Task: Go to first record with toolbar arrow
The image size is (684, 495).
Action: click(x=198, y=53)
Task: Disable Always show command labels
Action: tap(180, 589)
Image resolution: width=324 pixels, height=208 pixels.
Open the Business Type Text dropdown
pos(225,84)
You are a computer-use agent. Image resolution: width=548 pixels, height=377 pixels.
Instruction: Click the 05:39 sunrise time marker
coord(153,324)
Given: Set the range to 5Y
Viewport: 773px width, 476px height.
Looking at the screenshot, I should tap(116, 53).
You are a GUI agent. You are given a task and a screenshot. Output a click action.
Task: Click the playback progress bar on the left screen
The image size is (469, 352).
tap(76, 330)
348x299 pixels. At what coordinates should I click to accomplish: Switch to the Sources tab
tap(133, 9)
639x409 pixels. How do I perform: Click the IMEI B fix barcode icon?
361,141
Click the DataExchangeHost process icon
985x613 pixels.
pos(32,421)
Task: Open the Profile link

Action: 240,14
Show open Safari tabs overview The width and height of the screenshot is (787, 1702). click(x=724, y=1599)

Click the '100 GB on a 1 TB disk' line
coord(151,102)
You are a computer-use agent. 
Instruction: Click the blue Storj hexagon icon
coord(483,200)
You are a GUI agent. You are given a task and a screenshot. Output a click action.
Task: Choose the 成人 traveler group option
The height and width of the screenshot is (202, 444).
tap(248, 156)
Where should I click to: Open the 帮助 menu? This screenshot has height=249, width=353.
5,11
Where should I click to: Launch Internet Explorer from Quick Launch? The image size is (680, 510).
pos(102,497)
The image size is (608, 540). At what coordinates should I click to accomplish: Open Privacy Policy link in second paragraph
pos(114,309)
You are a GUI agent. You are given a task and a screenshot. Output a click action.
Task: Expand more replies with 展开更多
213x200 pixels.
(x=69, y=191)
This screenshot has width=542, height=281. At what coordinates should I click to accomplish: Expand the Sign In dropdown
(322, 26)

--- Exercise ---
Show every line of the material above in which "with" is present.

--- Exercise solution ---
Task: Go to first record with toolbar arrow
Task: Expand more replies with 展开更多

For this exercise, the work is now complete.